Dividida en rapsodias, como si fuese un viejo canto griego o romano, Pájaros de Verano aspira a
la épica de Shakespeare, de la Ilíada o la Eneida. Y lo consigue. Los directores Cristina Gallego y
Ciro Guerra (famosos por El abrazo de la serpiente) nos introducen en una fábula que va más allá
de la historia humana; hasta ese momento que sólo puede contarse en forma de mito creador. Lo
más llamativo de esta película extraordinaria es que la creación a la que refiere es la de la guerra
del narco que comenzó en Colombia y se ha extendido a toda la región. Hablada casi por completo
en wayú, idioma de la guajira colombiana, Pájaros de verano comienza cuando Zaida, una
hermosa wayú llega a la pubertad. Pintada en forma ritual sale de su casa para bailar. Los hombres
suenan los tambores. Los pretendientes se enfrentan con ella en un baile que simula el acto de
amor. Ella los enfrenta y ellos caminan hacia atrás. Si el varón pierde el equilibrio será indigno de
su mano. Cae el primer pequeñajo, el que sigue es sagaz. Rapayet es un tipo bigotón y arrecho
que resiste los embates de la niña bailando sin caer hacia atrás. El problema es que la familia de
ella no quiere el matrimonio con un desconocido de modo que le fijan una dote espectacular. ¿De
dónde va a sacar Rapayet el dinero para comprar los chivos y los cabritos con los que podrá
hacerse digno de Zaida? Es aquí donde entran en escena unos gringos que detrás de la fachada
de una organización que está luchando contra el comunismo en América Latina lo que realmente
quiere es comprar marihuana. Comienza el negocio y comienza la decadencia. Comienza la
tragedia en el sentido en que la entendían los griegos. Porque la transgresión hace indignar a los
espíritus que poco a poco abandonan al clan de Zaida. Y como en Edipo o en Hamlet se siguen
las violaciones hasta que, en el momento climático de la película, se asesina a la palabra. De ese
tamaño.
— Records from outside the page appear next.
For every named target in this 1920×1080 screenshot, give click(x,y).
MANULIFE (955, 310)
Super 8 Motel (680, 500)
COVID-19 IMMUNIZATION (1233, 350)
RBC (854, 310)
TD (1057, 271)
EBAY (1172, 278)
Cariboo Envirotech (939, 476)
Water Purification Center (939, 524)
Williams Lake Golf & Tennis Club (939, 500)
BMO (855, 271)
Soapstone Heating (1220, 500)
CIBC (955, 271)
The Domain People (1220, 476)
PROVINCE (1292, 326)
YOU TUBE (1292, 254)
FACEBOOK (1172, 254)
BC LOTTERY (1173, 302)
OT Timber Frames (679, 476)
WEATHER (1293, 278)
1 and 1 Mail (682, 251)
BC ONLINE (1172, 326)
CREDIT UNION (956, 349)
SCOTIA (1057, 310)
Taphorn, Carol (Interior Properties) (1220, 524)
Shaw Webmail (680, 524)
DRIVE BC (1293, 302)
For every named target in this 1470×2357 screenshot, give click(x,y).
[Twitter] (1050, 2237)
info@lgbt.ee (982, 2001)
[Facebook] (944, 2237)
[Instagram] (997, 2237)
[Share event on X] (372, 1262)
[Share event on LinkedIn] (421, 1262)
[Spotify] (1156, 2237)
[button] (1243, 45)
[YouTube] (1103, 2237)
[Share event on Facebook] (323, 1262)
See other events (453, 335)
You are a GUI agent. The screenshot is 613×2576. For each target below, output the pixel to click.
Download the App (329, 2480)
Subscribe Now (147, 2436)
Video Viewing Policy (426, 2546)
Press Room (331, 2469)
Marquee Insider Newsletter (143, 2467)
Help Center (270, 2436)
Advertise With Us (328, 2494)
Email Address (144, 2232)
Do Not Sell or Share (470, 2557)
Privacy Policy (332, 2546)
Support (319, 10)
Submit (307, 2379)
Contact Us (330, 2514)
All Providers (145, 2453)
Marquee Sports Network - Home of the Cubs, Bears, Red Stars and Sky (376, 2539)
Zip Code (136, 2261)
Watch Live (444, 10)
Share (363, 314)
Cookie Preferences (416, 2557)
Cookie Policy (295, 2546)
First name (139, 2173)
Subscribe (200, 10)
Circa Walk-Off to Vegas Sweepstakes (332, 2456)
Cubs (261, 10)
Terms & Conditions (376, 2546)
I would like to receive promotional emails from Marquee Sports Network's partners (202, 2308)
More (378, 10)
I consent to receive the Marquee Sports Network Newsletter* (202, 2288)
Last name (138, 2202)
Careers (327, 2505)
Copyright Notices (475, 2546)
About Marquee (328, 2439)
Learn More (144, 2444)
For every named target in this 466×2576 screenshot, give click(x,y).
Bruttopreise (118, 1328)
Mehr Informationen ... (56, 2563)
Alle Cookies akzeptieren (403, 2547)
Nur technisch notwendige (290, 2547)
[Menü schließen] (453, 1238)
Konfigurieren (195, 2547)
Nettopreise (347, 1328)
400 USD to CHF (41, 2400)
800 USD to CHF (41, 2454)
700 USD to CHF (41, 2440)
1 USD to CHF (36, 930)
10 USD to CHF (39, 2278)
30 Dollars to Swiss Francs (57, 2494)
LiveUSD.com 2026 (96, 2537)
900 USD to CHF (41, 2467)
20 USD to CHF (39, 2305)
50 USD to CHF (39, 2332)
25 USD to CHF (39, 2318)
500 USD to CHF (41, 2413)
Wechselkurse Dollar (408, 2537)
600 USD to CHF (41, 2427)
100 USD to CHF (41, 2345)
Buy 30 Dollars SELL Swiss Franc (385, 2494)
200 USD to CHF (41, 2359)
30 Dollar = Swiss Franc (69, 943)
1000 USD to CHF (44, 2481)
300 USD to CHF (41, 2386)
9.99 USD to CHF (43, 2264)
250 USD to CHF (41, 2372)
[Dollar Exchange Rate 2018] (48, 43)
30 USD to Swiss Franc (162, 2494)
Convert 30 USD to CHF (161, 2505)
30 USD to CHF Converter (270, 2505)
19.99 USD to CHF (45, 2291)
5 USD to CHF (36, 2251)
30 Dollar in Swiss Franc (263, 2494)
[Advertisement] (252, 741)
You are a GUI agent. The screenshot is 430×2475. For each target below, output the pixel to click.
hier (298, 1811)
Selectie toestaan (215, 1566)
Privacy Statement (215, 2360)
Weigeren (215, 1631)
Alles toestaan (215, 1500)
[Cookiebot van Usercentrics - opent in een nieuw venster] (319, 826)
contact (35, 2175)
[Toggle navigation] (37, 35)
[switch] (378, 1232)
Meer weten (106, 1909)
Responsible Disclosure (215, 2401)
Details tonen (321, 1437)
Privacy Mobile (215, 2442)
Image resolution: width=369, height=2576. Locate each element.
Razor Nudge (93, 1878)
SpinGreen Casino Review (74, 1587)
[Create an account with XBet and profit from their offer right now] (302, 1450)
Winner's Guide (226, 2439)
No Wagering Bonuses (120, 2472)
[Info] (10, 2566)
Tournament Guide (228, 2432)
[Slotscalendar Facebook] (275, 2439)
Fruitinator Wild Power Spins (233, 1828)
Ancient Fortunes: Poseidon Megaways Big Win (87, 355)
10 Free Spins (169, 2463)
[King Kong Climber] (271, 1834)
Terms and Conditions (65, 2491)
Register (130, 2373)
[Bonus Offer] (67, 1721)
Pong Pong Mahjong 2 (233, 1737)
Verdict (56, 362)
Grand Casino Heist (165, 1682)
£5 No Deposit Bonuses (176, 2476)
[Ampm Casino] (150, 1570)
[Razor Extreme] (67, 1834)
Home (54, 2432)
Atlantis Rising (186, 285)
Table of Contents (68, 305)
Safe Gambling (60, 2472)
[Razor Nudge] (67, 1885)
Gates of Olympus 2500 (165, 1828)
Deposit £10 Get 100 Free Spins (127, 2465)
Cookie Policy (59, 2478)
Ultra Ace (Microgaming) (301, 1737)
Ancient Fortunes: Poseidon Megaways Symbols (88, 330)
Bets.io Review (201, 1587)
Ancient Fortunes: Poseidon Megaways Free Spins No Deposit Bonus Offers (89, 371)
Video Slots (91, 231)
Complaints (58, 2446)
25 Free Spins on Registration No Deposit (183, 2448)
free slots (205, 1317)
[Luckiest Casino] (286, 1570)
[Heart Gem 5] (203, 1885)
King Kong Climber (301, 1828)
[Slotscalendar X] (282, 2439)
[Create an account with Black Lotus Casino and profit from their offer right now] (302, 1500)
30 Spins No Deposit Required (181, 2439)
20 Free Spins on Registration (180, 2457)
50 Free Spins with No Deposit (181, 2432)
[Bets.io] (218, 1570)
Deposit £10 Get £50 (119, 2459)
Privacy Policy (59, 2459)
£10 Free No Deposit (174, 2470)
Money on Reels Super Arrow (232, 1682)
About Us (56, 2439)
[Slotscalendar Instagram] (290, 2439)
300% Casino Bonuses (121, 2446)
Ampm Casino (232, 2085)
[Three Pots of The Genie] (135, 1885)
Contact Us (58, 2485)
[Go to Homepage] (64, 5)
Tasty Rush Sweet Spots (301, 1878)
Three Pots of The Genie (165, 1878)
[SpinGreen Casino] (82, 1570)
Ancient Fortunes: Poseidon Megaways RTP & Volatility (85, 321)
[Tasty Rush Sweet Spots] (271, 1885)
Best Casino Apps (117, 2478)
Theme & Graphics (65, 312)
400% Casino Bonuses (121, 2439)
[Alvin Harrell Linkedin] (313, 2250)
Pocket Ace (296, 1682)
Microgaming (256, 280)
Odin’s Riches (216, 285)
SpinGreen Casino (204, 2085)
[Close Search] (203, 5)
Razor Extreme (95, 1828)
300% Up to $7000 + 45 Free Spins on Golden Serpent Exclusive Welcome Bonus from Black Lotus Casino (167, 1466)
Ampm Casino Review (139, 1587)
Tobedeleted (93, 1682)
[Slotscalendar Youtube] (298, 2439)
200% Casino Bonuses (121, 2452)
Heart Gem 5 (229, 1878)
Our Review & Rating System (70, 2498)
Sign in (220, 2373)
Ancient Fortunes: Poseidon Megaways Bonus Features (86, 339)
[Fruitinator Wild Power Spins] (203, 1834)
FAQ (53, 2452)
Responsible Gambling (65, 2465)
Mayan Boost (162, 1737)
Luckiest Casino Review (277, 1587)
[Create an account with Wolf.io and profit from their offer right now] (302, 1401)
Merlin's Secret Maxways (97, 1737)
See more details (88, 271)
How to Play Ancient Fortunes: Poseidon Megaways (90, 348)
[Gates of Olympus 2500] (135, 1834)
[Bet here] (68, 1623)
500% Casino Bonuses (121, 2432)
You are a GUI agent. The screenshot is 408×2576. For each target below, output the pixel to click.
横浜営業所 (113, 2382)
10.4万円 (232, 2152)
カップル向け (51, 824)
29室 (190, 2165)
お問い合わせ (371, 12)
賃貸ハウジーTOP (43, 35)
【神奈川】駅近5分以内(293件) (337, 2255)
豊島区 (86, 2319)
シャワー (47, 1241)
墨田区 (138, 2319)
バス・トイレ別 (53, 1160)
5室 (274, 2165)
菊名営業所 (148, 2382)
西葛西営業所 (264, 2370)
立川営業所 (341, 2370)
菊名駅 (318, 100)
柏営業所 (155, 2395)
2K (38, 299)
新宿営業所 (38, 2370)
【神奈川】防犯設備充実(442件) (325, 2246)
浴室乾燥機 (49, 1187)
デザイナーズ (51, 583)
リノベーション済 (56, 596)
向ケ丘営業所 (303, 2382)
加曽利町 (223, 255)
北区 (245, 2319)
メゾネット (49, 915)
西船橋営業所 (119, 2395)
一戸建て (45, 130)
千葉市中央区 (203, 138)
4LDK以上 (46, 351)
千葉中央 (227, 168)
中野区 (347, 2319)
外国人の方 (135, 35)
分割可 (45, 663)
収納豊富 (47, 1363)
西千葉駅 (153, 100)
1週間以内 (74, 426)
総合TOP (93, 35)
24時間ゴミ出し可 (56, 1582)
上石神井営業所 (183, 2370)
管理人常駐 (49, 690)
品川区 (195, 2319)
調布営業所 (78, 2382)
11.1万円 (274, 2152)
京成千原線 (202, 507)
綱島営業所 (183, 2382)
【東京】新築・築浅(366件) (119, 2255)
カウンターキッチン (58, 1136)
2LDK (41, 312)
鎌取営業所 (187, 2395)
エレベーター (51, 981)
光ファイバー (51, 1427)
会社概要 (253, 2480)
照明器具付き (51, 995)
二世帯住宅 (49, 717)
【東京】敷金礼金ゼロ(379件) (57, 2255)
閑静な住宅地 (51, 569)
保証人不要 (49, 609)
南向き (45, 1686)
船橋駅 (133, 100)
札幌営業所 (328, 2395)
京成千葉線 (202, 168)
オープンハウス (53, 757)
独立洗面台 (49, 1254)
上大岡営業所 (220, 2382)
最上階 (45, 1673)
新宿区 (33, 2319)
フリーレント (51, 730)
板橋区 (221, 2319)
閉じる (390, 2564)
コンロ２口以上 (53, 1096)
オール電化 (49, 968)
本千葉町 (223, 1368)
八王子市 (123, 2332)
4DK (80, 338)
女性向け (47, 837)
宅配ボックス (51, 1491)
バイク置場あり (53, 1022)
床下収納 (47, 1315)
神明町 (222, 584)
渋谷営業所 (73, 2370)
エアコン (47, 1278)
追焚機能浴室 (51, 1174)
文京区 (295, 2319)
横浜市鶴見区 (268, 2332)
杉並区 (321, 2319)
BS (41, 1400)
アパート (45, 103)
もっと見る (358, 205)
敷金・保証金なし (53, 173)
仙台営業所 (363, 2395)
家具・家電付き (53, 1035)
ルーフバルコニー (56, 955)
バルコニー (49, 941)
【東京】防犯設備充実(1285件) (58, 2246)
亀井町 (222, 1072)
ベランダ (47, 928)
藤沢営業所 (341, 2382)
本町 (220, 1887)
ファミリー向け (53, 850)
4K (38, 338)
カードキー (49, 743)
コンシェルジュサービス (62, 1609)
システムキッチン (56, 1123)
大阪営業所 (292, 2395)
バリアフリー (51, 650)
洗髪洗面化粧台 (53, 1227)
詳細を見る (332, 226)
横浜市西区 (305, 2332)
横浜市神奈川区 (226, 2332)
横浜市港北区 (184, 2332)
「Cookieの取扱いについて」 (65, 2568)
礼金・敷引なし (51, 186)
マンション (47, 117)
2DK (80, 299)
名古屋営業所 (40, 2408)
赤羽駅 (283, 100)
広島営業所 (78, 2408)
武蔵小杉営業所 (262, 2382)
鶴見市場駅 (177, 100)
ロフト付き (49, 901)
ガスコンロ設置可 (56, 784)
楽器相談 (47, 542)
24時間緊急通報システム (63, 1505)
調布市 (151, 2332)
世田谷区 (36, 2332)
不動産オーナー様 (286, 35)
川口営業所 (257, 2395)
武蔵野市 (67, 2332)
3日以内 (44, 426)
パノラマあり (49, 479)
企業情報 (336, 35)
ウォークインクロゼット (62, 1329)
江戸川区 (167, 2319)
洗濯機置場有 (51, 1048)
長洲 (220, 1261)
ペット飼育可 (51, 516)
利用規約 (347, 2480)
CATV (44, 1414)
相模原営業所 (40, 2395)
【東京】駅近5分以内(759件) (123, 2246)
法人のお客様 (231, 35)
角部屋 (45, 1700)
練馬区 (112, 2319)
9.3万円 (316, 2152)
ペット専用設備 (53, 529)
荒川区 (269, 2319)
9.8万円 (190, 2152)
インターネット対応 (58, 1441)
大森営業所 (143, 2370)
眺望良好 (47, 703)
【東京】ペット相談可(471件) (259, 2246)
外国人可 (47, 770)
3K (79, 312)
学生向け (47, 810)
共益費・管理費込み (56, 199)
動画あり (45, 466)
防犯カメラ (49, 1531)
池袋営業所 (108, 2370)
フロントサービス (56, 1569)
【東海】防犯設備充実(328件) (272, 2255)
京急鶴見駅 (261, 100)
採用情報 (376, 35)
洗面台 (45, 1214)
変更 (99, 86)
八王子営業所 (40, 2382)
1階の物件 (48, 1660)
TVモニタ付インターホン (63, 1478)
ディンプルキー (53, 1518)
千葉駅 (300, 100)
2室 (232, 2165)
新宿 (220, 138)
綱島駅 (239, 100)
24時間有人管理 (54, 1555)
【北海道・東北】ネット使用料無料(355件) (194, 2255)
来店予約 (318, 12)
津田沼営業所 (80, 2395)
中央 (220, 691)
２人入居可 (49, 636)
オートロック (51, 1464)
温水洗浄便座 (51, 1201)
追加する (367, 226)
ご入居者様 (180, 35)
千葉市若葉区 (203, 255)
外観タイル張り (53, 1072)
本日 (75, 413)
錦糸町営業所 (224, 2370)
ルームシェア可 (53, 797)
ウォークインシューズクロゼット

Hay que ver esta película que plantea que cuando muere el verbo sólo hay espacio para
la guerra. Narrada con cantos que harían la delicia de un antropólogo, Pájaros de verano es la
historia del narco desde el punto de vista guajiro y no, como estamos acostumbrados, desde la
visión pagana de los hombres del norte que, incapaces de entender otro lenguaje que el de las
balas, inundan de dólares la región. La sensibilidad con la que está contada Pájaros de verano es
muy distinta de la “épica” hollywoodense que es “épica” sólo porque tiene gran producción. Loving
Pablo o Traffic, por ejemplo. En la primera, Javier Bardem interpretaba a un Escobar patéticamente
banal, digno de Hannah Arendt, mientras que en la segunda, Soderbergh tenía el descaro de
plantear que la corruptísima Administración para el Control de Drogas (la DEA), estaba hecha de
héroes, mientras que los latinos éramos los auténticos malos de la película. En Pájaros de verano
hay mal y hay bien, por supuesto, pero ambos superan con mucho el melodrama. La maldad es
una condición cósmica que irrumpe en la guajira a causa de la lujuria de un hombre que quiere
casarse y la glotonería de los gringos que quieren llenarse la cabeza de marihuana. Contada en
clave que recuerda la alquimia de Cien años de soledad, Pájaros de verano sigue la tradición de
García Márquez en el sentido de que narra una realidad ética echando mano del mito. Y mientras
la película más se aleja de la producción hollywoodense, más se aproxima a la contundencia de
La Ilíada.

Pájaros de verano. Dirección, Cristina Gallegos, Ciro Guerra. México, Colombia, Dinamarca, 2018.